Can You Instagram That Bus? Can You Tweet As You Go? Can You ‘Like’ a Bike?...Getting Social in Transport



Can You Instagram That Bus? Can You Tweet As You Go? Can You ‘Like’ a Bike?...Getting Social in Transport

Authors

Bob Pinkett, Peter Brett Associates LLP, Dawn Wylie, Peter Brett Associates LLP

Description

Based on our experience of building social communities around transport we highlight the positives and the negatives, where we seek to temper expectation against the sometimes messianic zeal of “social media gurus”.

Abstract

In 2008 the authors presented a paper to the European Transport Conference on delivering travel behaviour change. We reviewed theories of mass behaviour change in marketing, health and psychology, and then applied them to travel and transport, with examples provided from projects in Australia and the UK. We proposed that current projects, by only focussing on how to influence an individual’s propensity to change, miss the potentially greater impact of social networks and community relationships which we believed were being significantly undervalued.

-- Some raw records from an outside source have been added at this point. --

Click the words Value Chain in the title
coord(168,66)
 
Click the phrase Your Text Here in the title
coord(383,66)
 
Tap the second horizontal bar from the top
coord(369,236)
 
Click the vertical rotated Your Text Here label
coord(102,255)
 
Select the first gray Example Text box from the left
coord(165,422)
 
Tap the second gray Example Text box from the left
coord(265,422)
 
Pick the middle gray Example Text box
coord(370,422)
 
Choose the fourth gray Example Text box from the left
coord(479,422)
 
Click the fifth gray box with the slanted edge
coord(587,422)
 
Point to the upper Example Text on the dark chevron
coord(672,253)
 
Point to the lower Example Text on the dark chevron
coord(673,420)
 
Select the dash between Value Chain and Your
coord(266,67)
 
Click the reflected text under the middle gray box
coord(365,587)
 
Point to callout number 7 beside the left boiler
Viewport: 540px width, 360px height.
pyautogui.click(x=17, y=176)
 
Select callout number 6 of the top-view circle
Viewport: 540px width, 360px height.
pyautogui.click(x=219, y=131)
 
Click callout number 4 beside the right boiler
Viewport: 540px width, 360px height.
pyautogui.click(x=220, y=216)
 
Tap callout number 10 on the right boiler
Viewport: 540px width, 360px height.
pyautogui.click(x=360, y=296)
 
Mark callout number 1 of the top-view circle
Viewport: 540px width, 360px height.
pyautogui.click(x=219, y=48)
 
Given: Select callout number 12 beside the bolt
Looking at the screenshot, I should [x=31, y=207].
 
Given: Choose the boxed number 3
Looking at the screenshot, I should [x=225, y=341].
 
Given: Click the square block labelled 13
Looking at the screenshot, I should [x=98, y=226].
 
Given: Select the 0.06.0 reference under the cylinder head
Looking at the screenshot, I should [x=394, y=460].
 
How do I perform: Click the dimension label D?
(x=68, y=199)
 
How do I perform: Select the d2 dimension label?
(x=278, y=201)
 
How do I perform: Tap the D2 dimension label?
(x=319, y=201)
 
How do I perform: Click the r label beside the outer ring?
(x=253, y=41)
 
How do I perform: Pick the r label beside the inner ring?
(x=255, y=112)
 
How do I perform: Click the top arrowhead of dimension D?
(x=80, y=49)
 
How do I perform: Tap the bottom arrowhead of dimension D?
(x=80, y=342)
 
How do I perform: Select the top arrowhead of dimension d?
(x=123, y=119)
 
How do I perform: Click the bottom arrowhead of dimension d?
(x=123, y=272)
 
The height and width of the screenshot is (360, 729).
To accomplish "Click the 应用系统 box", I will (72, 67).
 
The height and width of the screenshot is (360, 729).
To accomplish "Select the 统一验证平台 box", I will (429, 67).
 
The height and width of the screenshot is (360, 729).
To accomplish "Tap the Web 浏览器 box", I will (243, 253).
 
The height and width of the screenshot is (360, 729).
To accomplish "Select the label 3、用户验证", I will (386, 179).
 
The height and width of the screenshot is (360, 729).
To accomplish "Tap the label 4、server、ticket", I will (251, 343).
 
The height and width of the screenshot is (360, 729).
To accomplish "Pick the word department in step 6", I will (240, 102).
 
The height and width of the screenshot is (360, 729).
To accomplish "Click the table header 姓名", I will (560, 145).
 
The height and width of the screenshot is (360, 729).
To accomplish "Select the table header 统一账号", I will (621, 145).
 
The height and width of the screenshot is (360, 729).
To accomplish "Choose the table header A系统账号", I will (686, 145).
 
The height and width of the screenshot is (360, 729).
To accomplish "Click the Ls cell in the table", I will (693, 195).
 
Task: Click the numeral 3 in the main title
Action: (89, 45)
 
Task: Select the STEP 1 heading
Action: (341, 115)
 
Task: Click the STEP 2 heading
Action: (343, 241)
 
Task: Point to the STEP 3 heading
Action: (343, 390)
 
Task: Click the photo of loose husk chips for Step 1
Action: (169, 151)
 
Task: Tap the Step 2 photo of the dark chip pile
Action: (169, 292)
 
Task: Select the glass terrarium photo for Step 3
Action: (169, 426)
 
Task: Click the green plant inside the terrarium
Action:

In particular we sought to identify the future role of social marketing techniques and specifically the use of social media. In 2008 very few transport planners were using social media, either corporately in building brand awareness or as an integral part of their transport projects and campaigns. At best they were seen as a further advertising or awareness raising channel and rarely was their ability to build relationships with communities developed. So is it much better now, five years on, when Twitter, Facebook and blogging are so ubiquitous in our day to day lives?
We will define social marketing and within that definition consider the use of social media tools, explaining which platform works best for the exact type of interaction you want with an individual or community. We will advise on which platform works best with travel and transport audiences and why. We compare how transport planners currently use social media with successful examples from other sectors and will explain the sometimes counterintuitive factors that determine success in social media campaigns.

Based on our experience of building social communities around transport we highlight the positives and the negatives, where we seek to temper expectation against the sometimes messianic zeal of “social media gurus”. Social won’t reach all audiences all of the time, it won’t necessarily be cheap and will need measurement just like building a bridge or judging the success of a new bus service. It is though a powerful tool when used well and transport planners have only just started to explore how the interaction it encourages can be harnessed for delivering real behaviour change.